[Data excerpts]
== Segment start ==
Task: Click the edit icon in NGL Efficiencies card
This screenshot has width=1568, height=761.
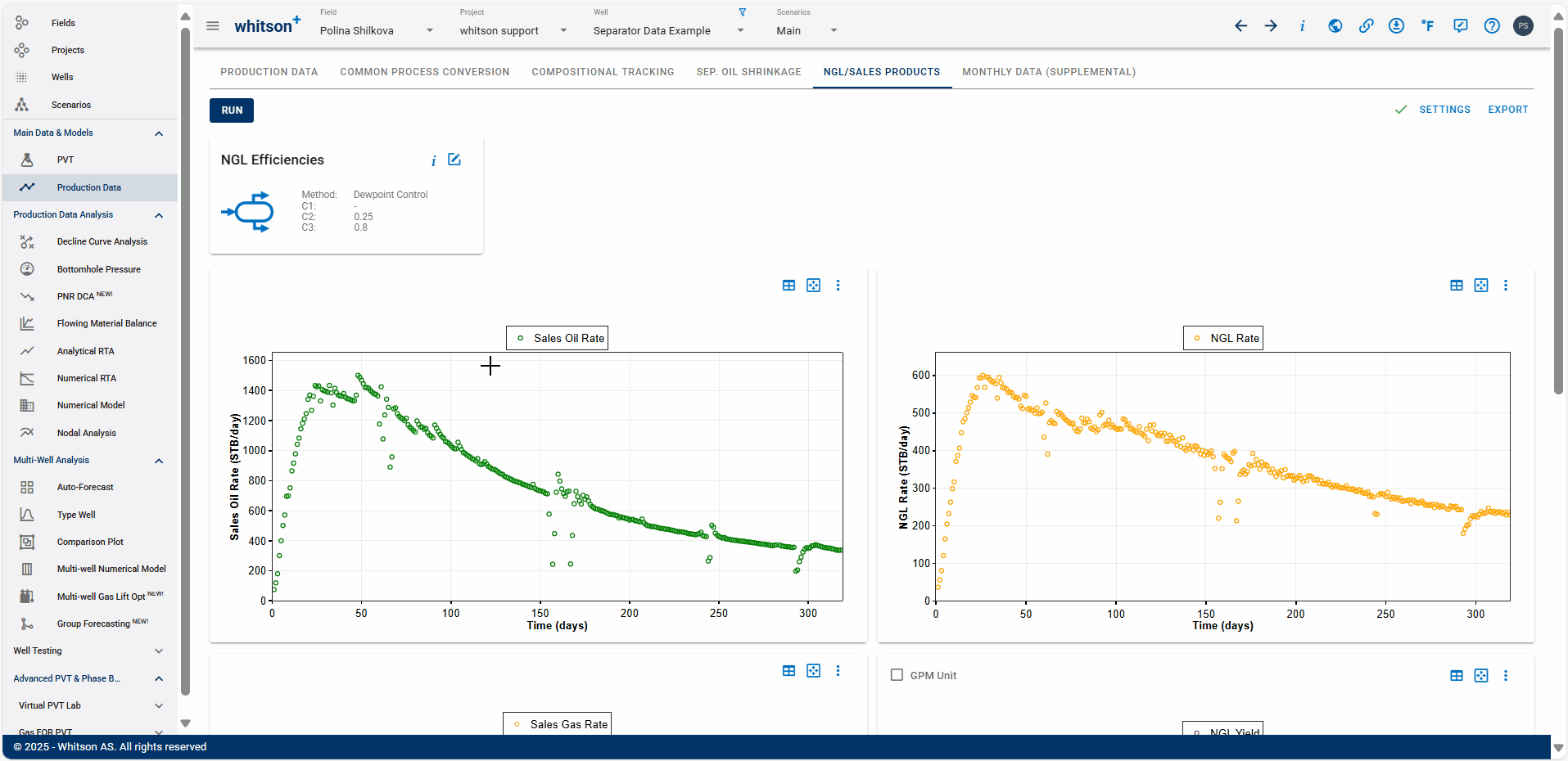Action: pyautogui.click(x=454, y=160)
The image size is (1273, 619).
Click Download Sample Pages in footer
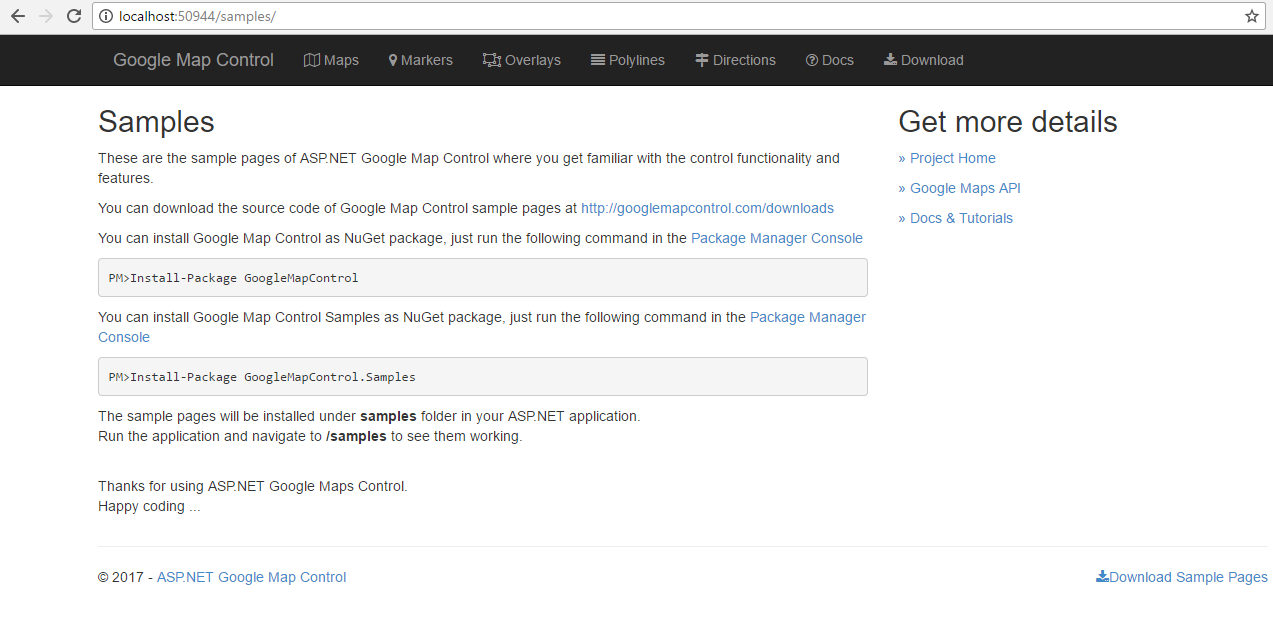coord(1182,577)
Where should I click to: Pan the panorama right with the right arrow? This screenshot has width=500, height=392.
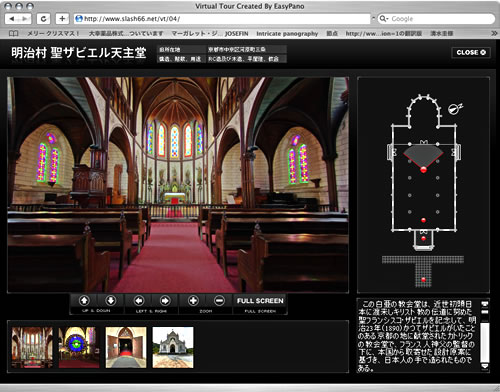[x=165, y=301]
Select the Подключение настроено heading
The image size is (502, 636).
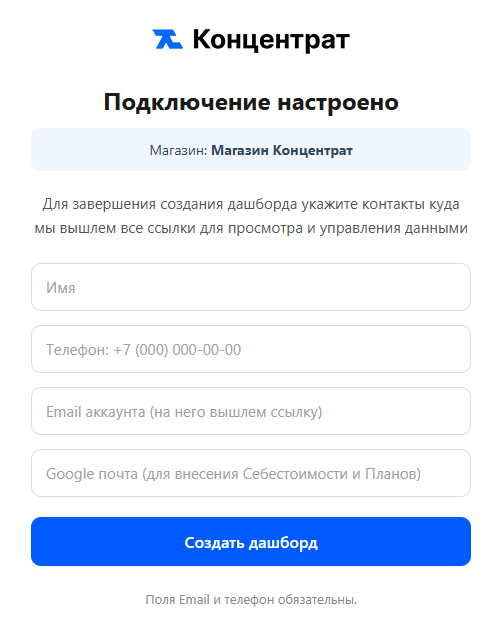point(251,102)
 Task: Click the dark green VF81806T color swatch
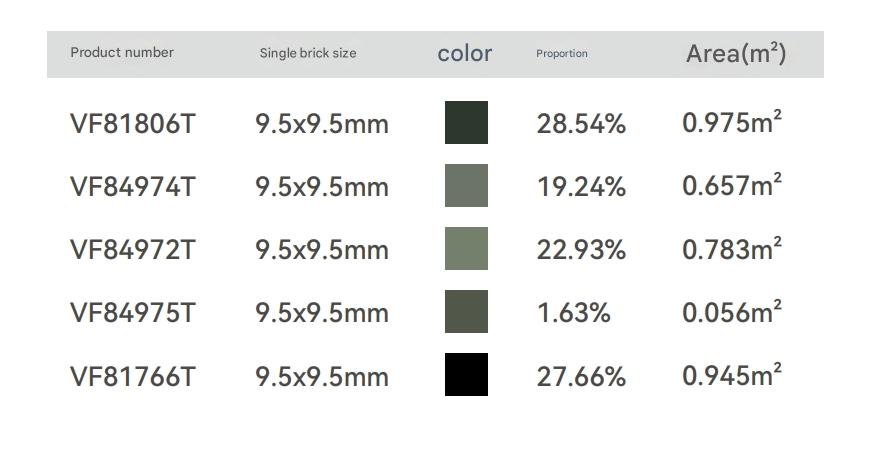click(x=466, y=122)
== Segment end ==
• _Work to be completed_:
Skip the pictures. Return exactly the lines from the one containing "Task: Click the dark" through the end of the data above, both included, and nothing besides.

• _Result_:
 Task: Click the dark green VF81806T color swatch
click(x=466, y=122)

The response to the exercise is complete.